Then one day, we came back to the main cave, our hoods up and eyes down against the rain and saw him sitting at the entrance - an older man, dressed almost entirely in furs.
He raised his head to take us in, squinting slightly, impassive and calm. He had no beard and his hair was long and tied up in the manner of our people, but he sported the lines under his eyes of a distant and unfamiliar pedigree. We stopped. The silence hung between the three of us. No one moved.
“I’m sorry boys, I can see I’m in your home, but I mean you no harm”
He spoke, stood up heavily and approached, grasping our forearms in the traditional manner. We said nothing.
“come now, we’re all kin here boys, you can speak”
It was my brother who broke the silence. “did they send you after us?”
“after you? I don’t know who you are, or why you’re out here, but I can assure you that nobody sent me anywhere” he smiled and opened his arms, stepping back slightly. “I’m here for the same reason as you right now though, to get out of this rain”
He turned and walked back into the cave, settling himself by the fire.
“will you share your fire with me, or at least give me a coal or two?”
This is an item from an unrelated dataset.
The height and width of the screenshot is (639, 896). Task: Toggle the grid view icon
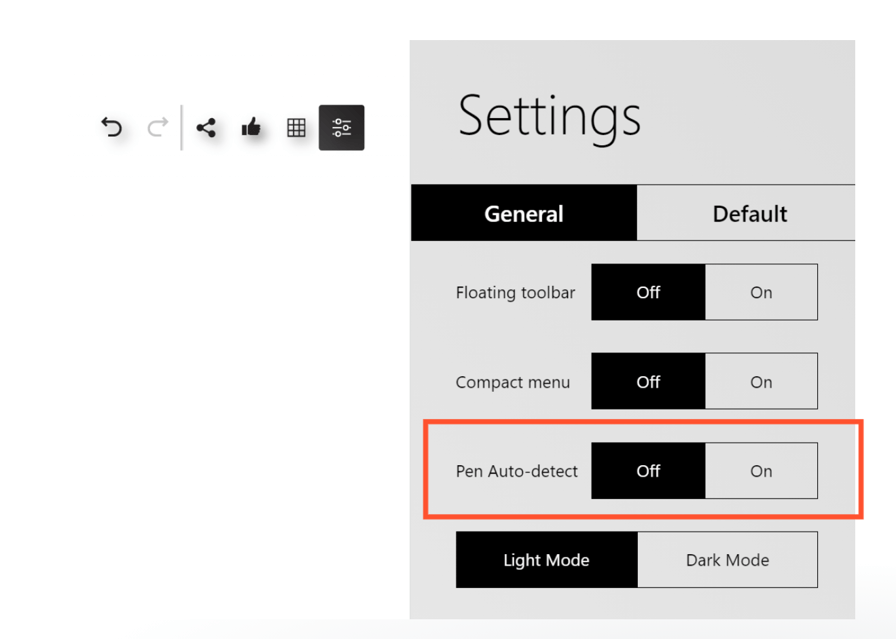click(x=296, y=127)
I nodded and followed him in, denying a man an ember would be unthinkable, regardless of his intentions. We sat together and stoked up the flames with what little wood we had stored. As per our customs we exchanged the names of our parents, our cousins, our grandparents, until we found who we had in common. My name was the same as his mother’s brother’s son, and he told me of his exploits - a name-brother - I had never had one before.
He in turn shared his meagre rations with us. Some dried meat, moulding at the edges, a few cakes of pounded belly fat and sweet berries, some dried roots of a plant neither of us recognised. We chewed slowly in silence, washing the parched lumps down with rainwater.
He started speaking in the measured rhythm of a storyteller, the pace was almost lulling, drawing us into his world. He described his lands, his family, his kin. He spoke of hunting great beasts, moments of pain and sorrow, and how he left to recover an old treasure. I wasn’t so sure, it all sounded just too easy, something felt off. But he continued, explaining how he became familiar with the cave systems around the main mountain ranges, and how he never went home again.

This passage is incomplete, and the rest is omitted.